Al-Jubba’I : Tidak mungkin, Tuhan akan berkata padanya : orang mukmin memperoleh derajat yang tertinggi dengan melaksanakan ketaatan, sedangkan engkau tidak.
Al-asy’ari : Anak kecil akan berkata, itu bukan karena kehendakku. Kalu Tuhan menghidupkan aku sampai dewasa tentu aku akan berbuat ketaatan sebagai mana orang mukmin itu.
Al-Jubba’I : Tuhan akan menjawab, Aku lebih tahu. Kalau Aku hidupkan engkau sampai dewasa, engkau akan berbuat durhaka, maka engkau akan Aku siksa. Aku memilih yang terbaik bagi engkau dan aku matikan engkau sebelum dewasa.
Al-Asy’ri : Kalau orang kafir berkata; Ya Tuhan, Engkau mengetahui keadaanku sebagaimana Engkau mengetahui keadaan anak kecilitu. Kenapa Engkau tidak memilihka yang terbaik buatku sebagai mana yang Engkau lakukan buat anak kecil itu.

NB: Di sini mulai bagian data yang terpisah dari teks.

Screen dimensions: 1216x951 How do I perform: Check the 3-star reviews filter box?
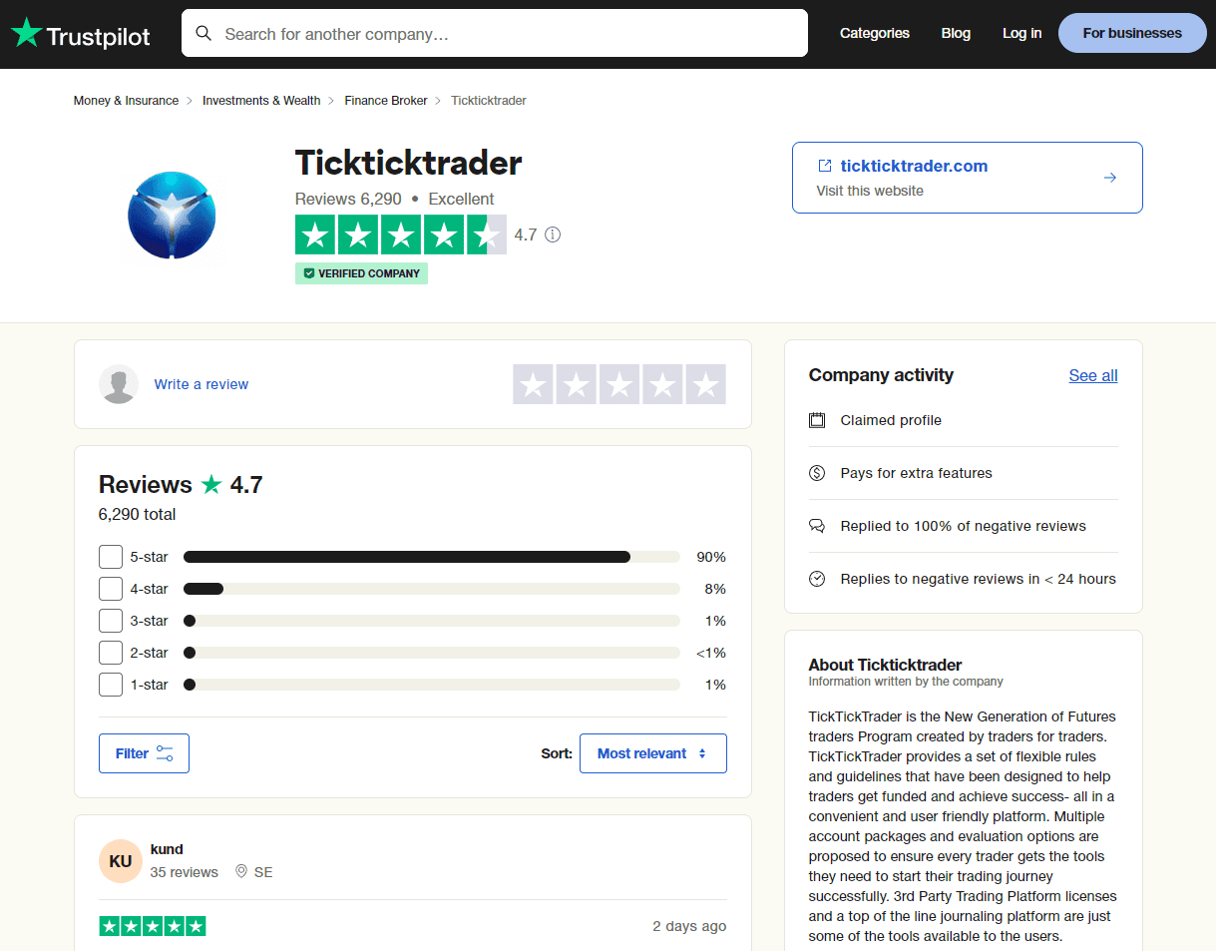pos(111,621)
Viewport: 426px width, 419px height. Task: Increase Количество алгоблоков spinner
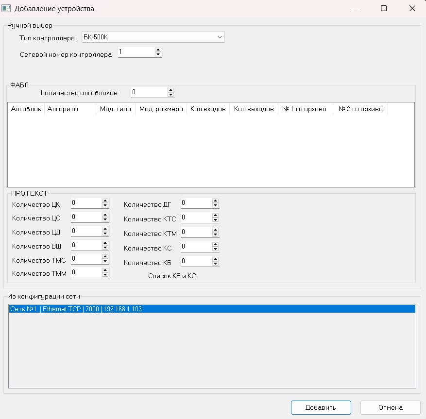pos(170,90)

Maka terdiamlah aj-Jubba’I dan dia tidak lagi memunculkan jawaban lain.
Dalam perdebatan ini terlihat al-Jubba’I memang dikalahkan oleh al-Asy’ari, tetapi bukan berarti bahwa al-Jubba’I menerima pendapat Asy’ari dan menunggalkan pendapatnya tentang kewajiban Tuhan memperbuat suatu yang terbaik bagi manusia.
Kesimpulan
Al-Jubba’I adalah salah satu tokoh Mu’tazilah, beliau juga salah satu guru dari Abu Musa Al-Asy’ari seorang tokoh / pendiri Ahlussunnah yang dengan nama alirannya “Aliran aAl-Asy’ariyah”.

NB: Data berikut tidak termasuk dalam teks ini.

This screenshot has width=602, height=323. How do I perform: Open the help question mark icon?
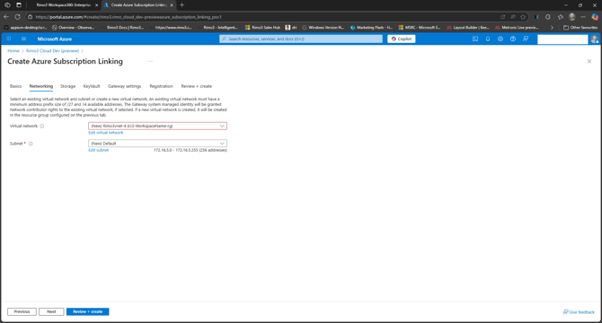click(x=513, y=39)
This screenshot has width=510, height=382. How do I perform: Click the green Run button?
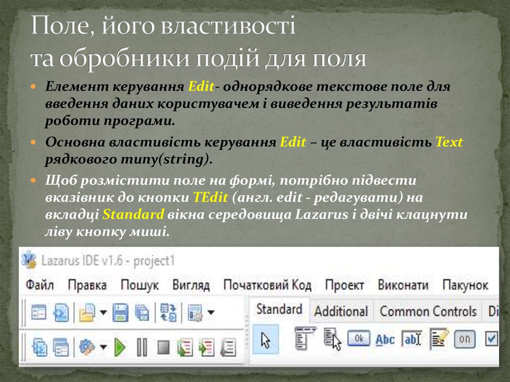pos(120,347)
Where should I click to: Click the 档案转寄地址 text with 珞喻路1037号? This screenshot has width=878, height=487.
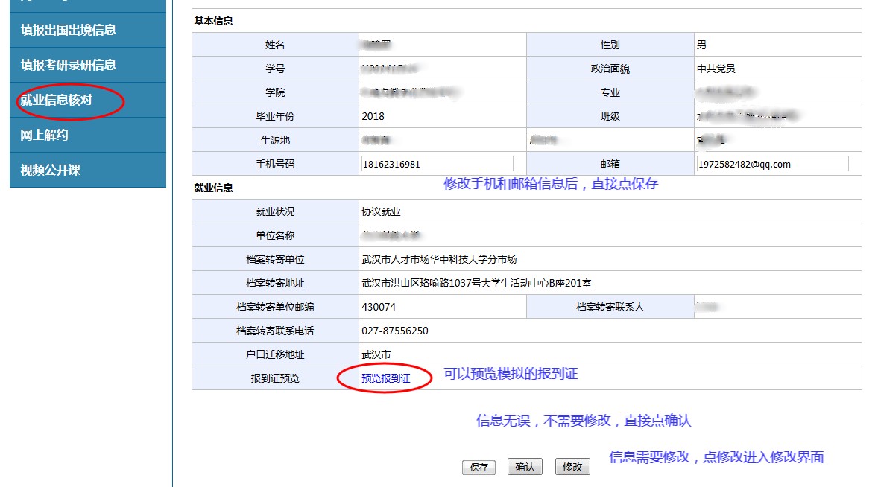(476, 283)
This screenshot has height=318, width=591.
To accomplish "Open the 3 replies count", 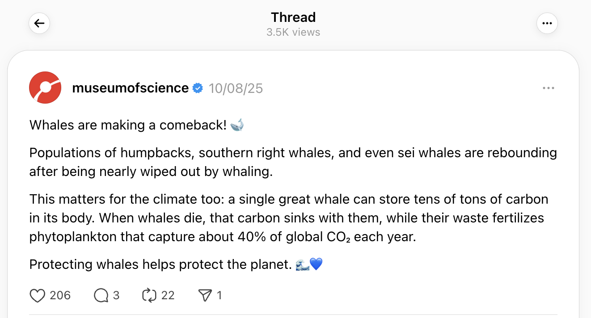I will point(116,295).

Al-Jubba’I mempunyai pemikiran seperti halnya pemikiran aliran Mu’tazilah. Beliau meninggal pada tahun 303 H, Pada usia 68 tahun .
DAFTAR PUSTAKA
• Hanafi, A. Pengantar Theologi Islam. Jakarta: Jayamurni, 1974.
• Al-Rahman Badawi, Abd. Madhahib Al-Islamiyyin, Juz. I, Beirut: Dar al-‘Ilmi li> al-Maliyyin, 1971.
• Abu al-Fath Muhammad bin Abd. al-Karim bin Abi Bakr Ahmad al-syahrastani, Al-Milal wa Al-Nihal, juz I, cet.2. Beirut: Dar al-Ma’rif, 1975.
• Abu zahrah, Muhammad. Ta>ri>kh al-Madhahib al-Islamiyah, Juz. I. Cairo: Dar al-Fikri al-‘Arabiy, 1956.
• Nasution, Harun. Islam Ditinjau dari Berbagai Aspek, cet. 2, Jil. I. Jakarta: UI Press, 1979.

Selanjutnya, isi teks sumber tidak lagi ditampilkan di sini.